Compliance Blog

Jun 14, 2012
Categories: BSA

FinCEN Updates Guidance on Determining Eligibility for CTR Exemptions

Written by Bernadette Clair, Regulatory Compliance Counsel

FinCEN recently issued revised guidance designed to help “banks” (defined to include credit unions) determine whether a customer is eligible for exemption from currency transaction reporting (CTR) requirements.  The changes include:

  • Updated citations to reflect the final rule transferring FinCEN’s regulations from 31 C.F.R. § 103 to 31 C.F.R. Chapter X, effective back in March 1, 2011; and
  • Amended guidance dealing with exemption eligibility for payroll customers in accordance with FinCEN’s recent final rule amending 31 C.F.R. § 1020.315.  See our previous blog post on June 6th for more details about this change.

If you haven’t had an opportunity to review this guidance previously, it’s a useful refresher on substantive changes made to the CTR exemption process back in 2009.  These changes were designed to simplify the process, and your credit union may be able to take advantage of these changes to alleviate some of the CTR filing burden.

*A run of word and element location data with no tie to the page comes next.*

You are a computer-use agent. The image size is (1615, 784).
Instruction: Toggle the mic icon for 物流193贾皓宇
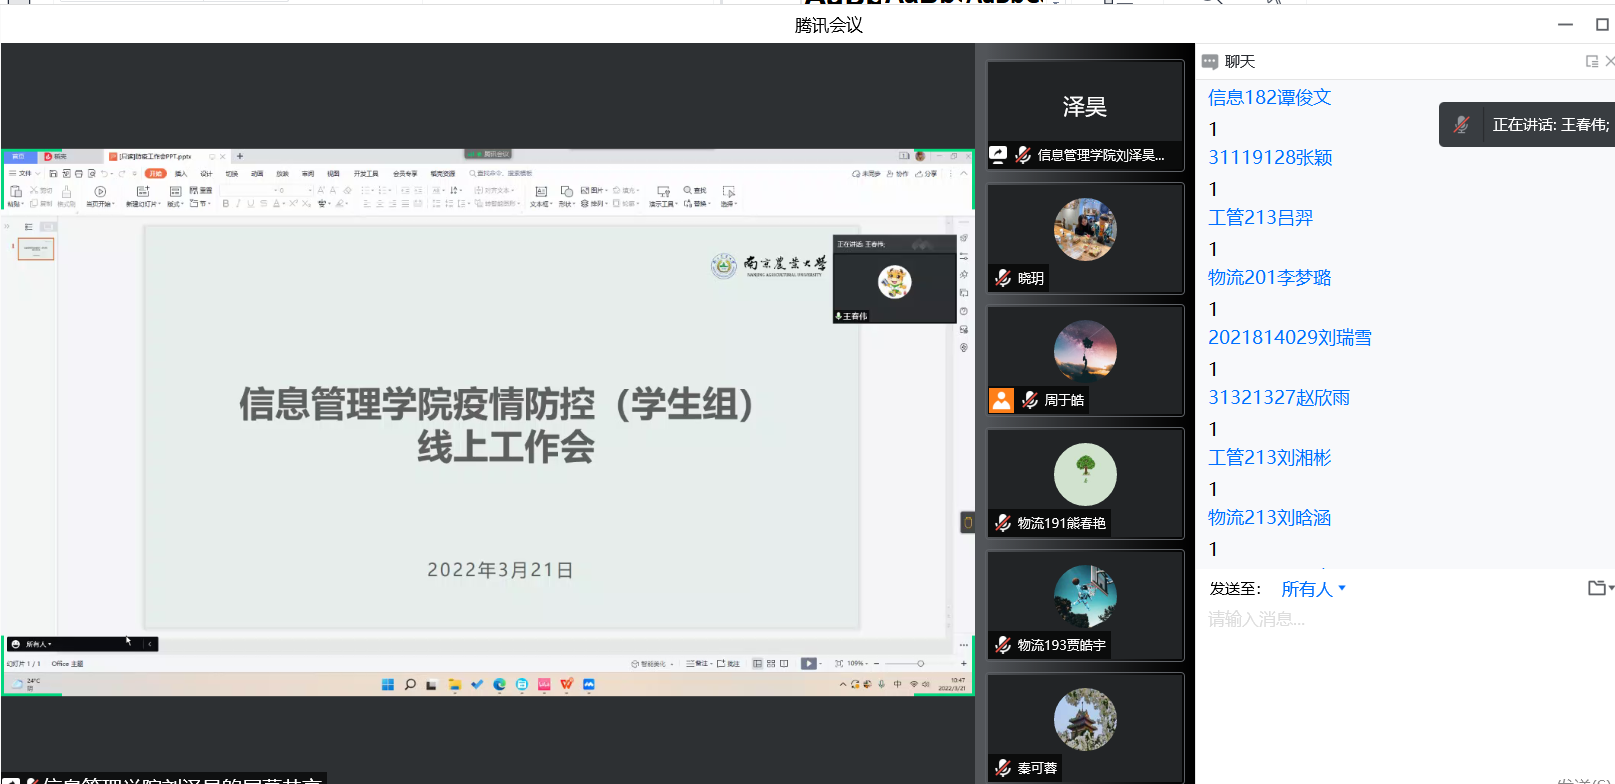pyautogui.click(x=1003, y=645)
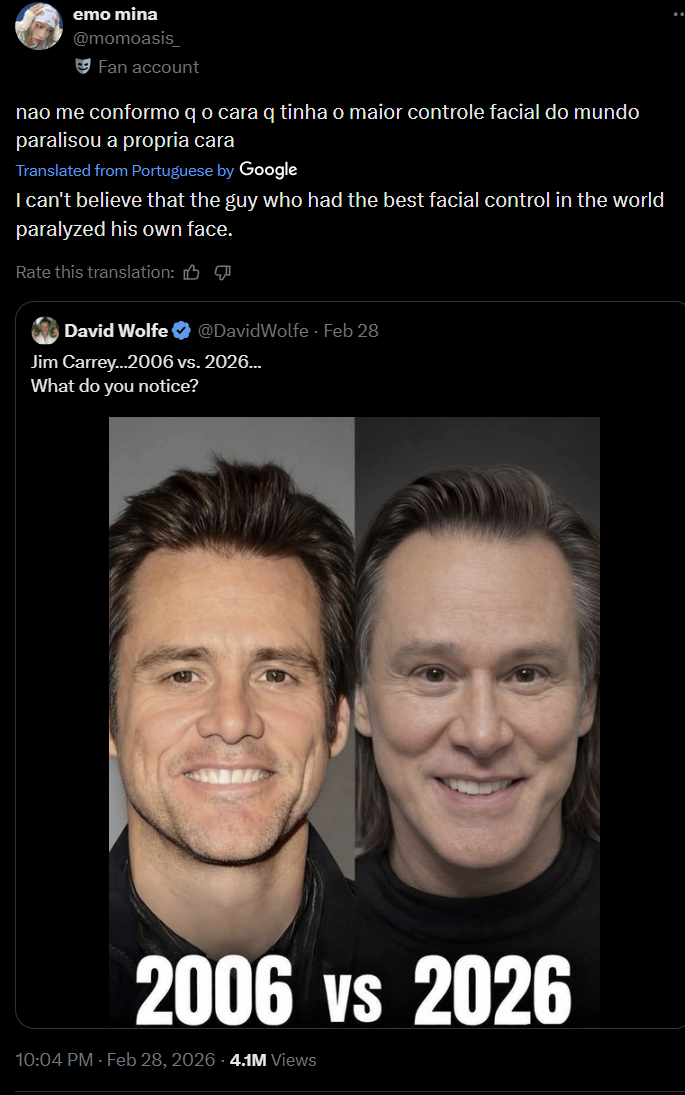Viewport: 685px width, 1095px height.
Task: Open quoted tweet text "What do you notice?"
Action: 115,385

Here’s an excerpt from the guidance summarizing the 2009 changes:

“Elimination of designation and annual review for most Phase I customers.7 Banks are no longer required to file a designation of exempt person ("DOEP") report for, or conduct an annual review of, customers who are other depository institutions operating in the United States, U.S. or State governments, or entities acting with governmental authority. The DOEP filing and annual review are still required for businesses listed on a major national stock exchange ("listed businesses"), non-listed businesses, and payroll customers.

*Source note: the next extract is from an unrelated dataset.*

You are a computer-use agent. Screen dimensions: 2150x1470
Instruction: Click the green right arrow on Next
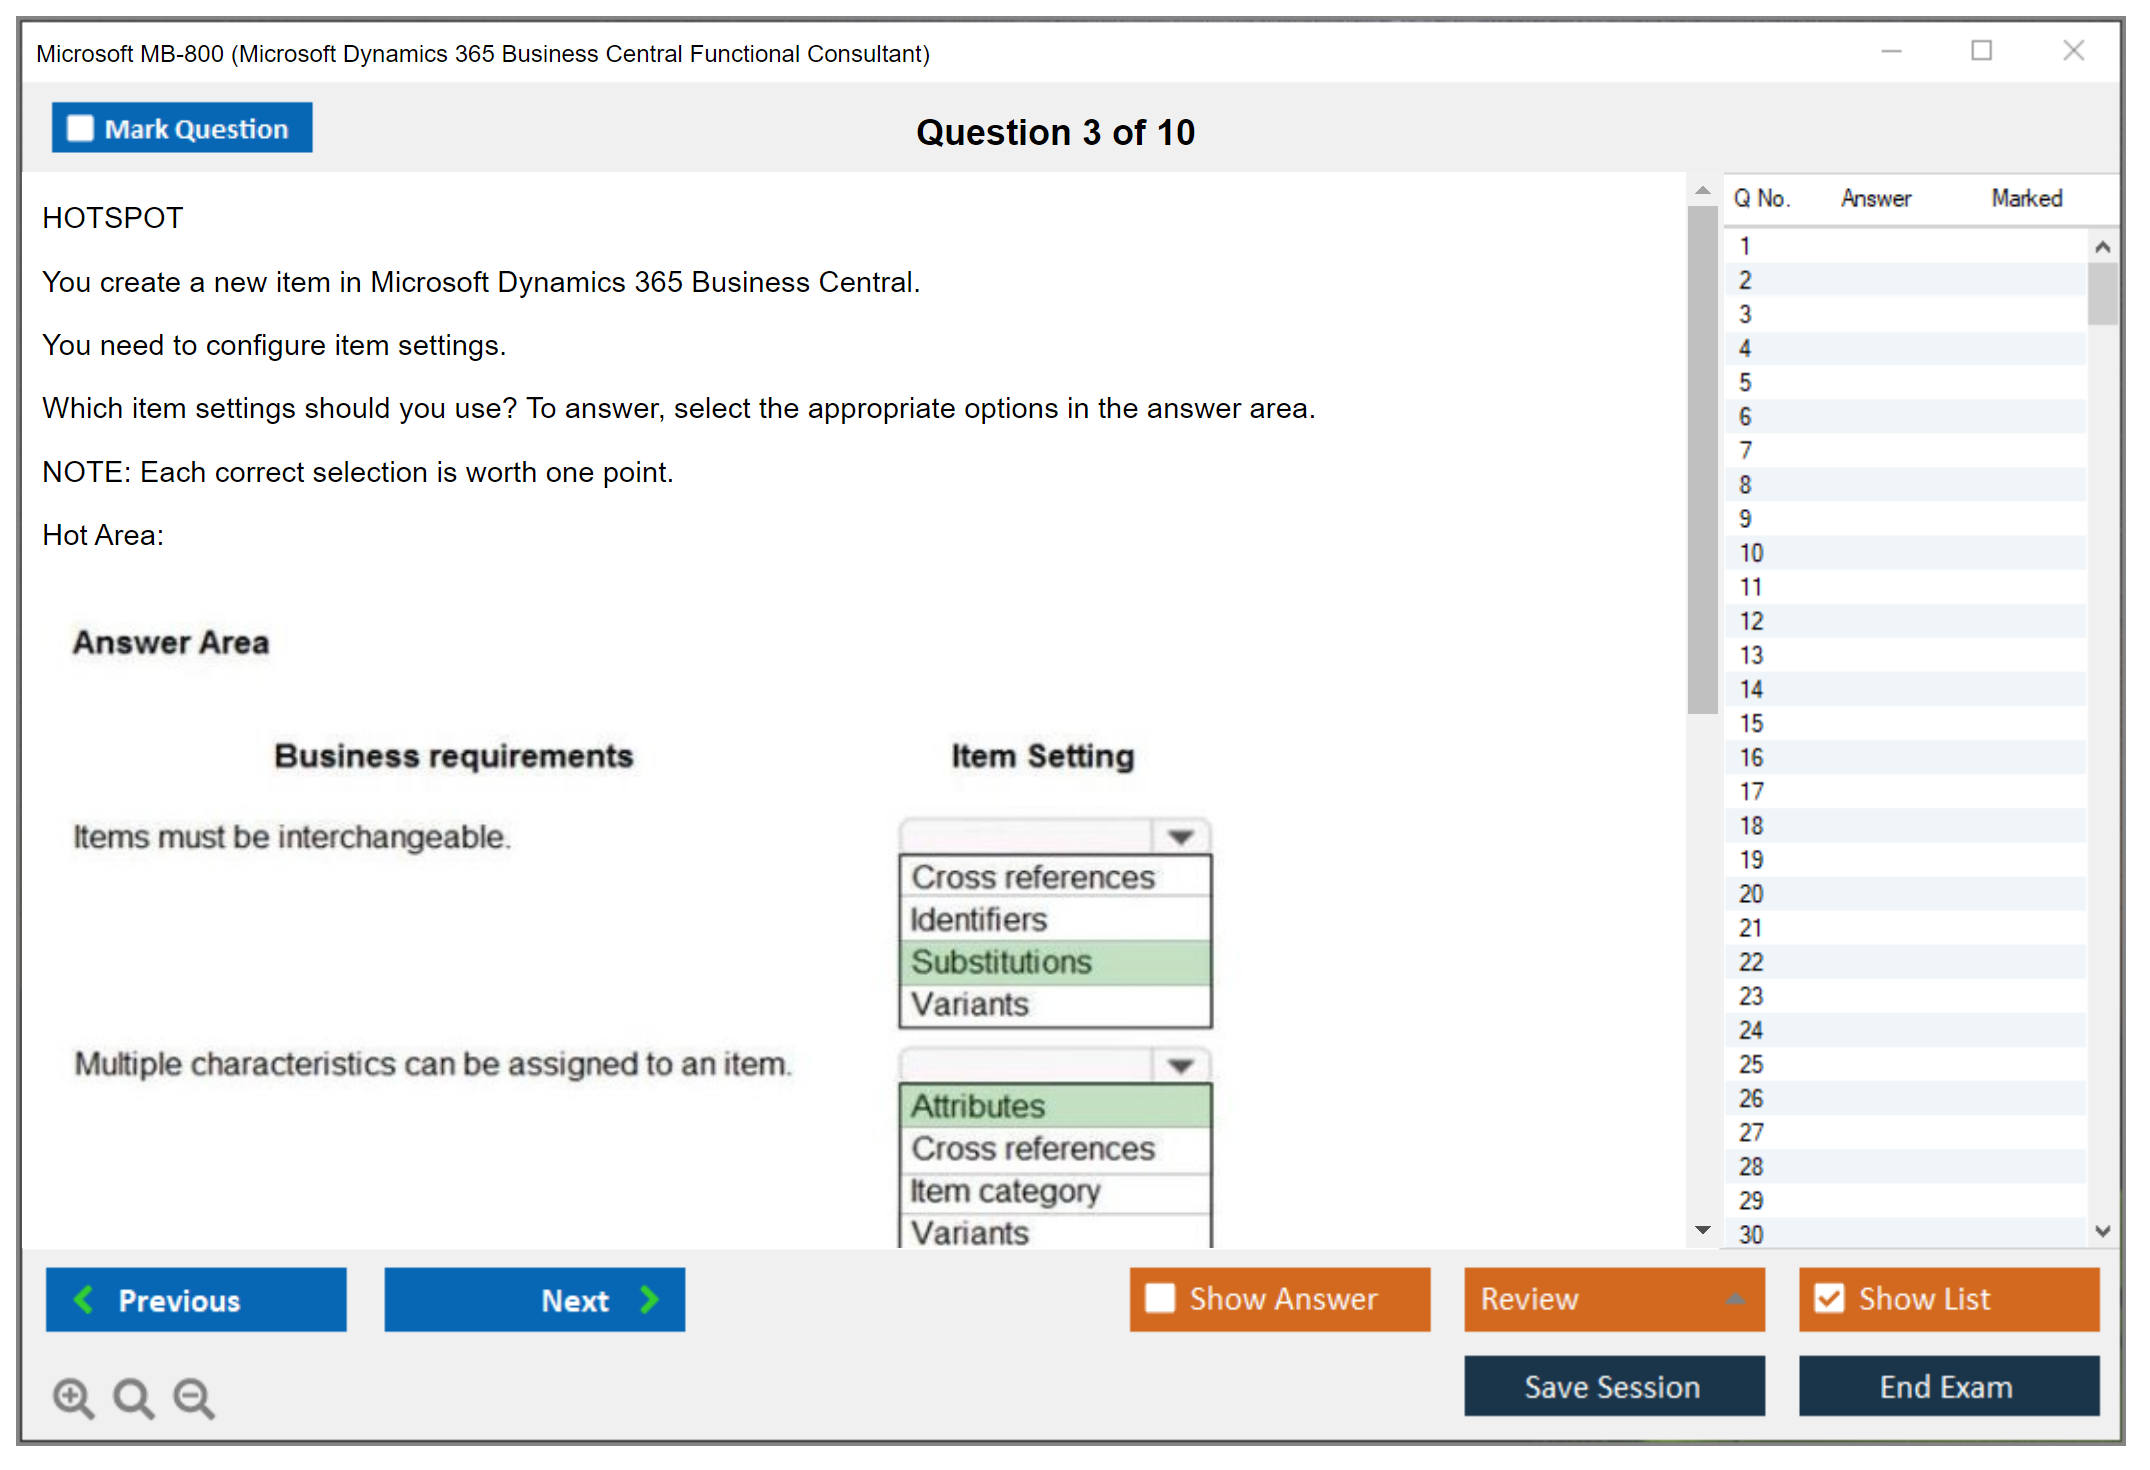(x=649, y=1299)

"Frequently" decreased to five reportable transactions. Banks may designate an otherwise eligible non-listed business customer or payroll customer8 for exemption after the customer has within a year conducted five or more reportable transactions in currency (previously, eight or more reportable transactions were required).

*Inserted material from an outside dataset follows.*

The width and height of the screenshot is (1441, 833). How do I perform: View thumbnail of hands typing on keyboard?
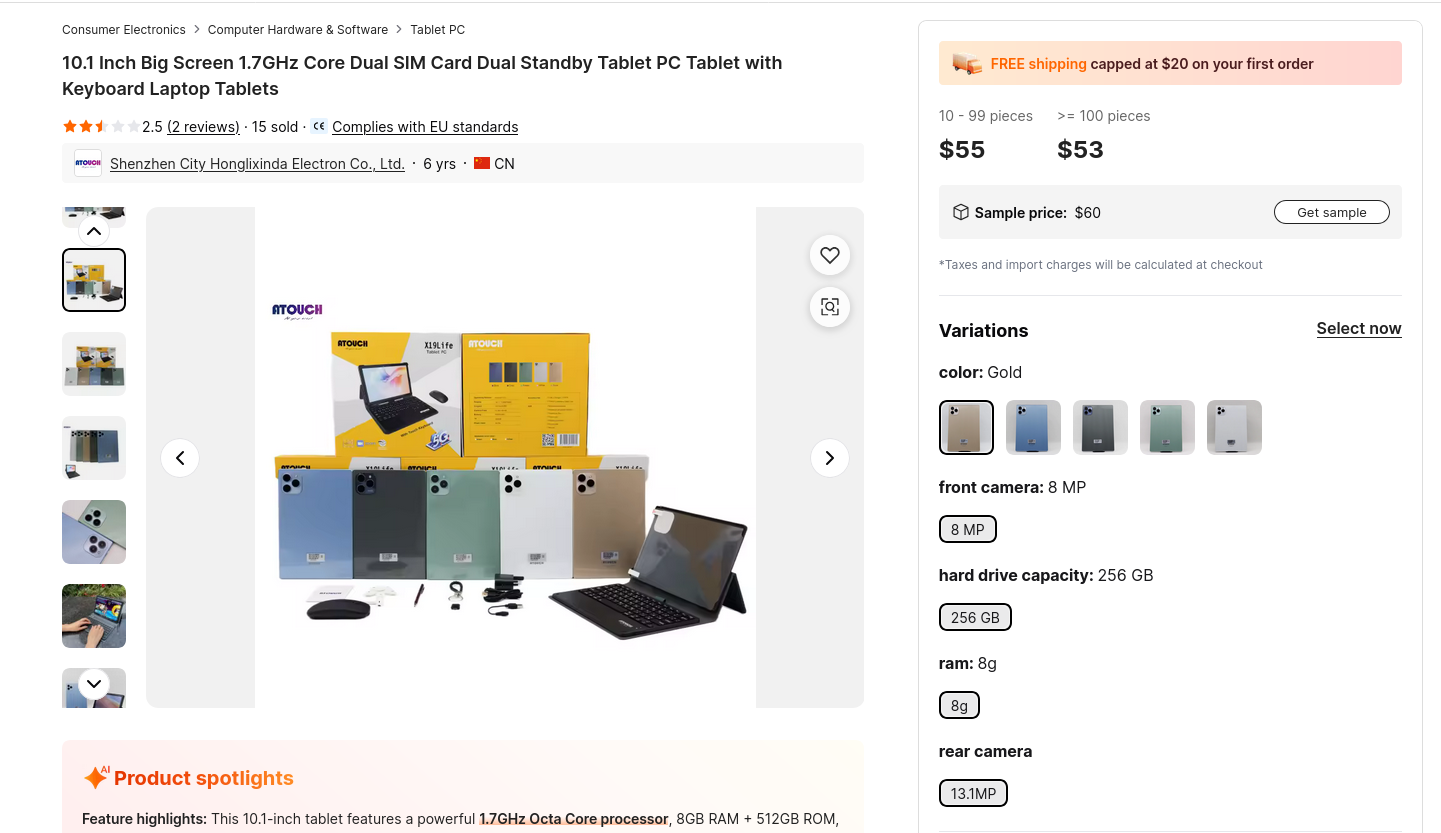pyautogui.click(x=94, y=616)
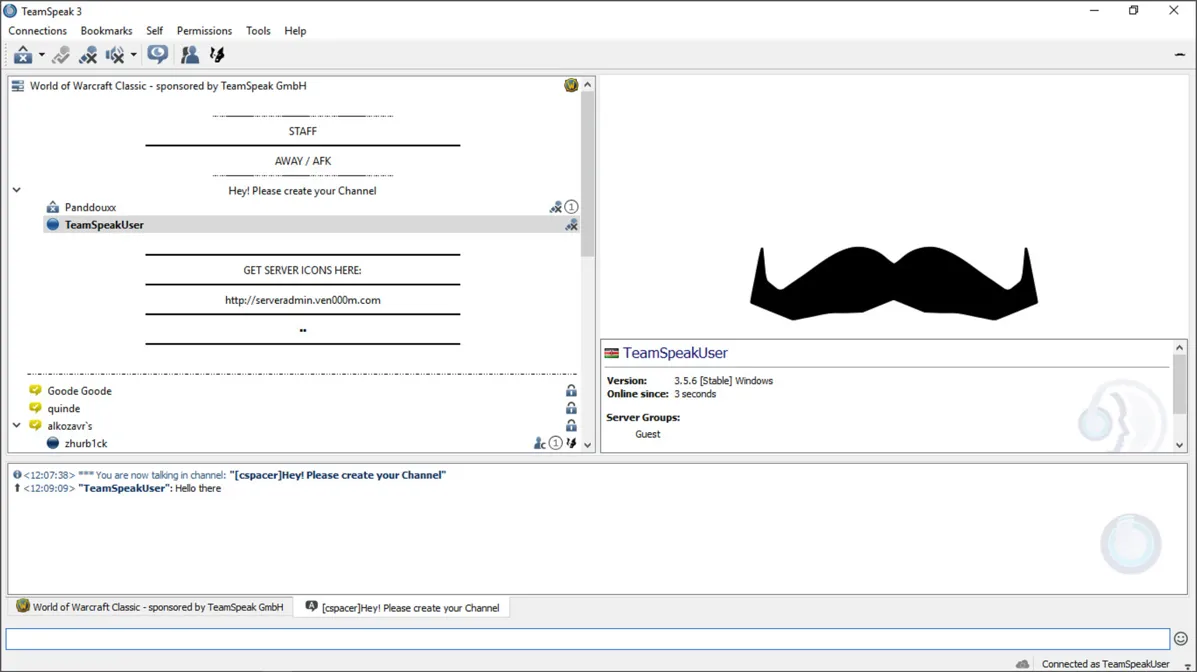
Task: Toggle microphone mute in toolbar
Action: pyautogui.click(x=88, y=55)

Waiting time for eligibility decreased . Banks may use a hybrid approach to designate an otherwise eligible customer for a Phase II exemption: The customer may be eligible for exemption after maintaining a transaction account for two months (previously twelve months were required); or, the customer may be eligible for exemption in less than two months if the bank conducts a risk-based analysis to form a reasonable belief that the customer has a legitimate business purpose for conducting frequent or regular large currency transactions.

Biennial renewals eliminated. Banks are no longer required to file a biennial renewal or record and report a change of control for an exempt Phase II customer.” (footnotes omitted).

For those of us who are visual learners, the guidance also includes a handy chart of the circumstances under which a customer may be treated as exempt.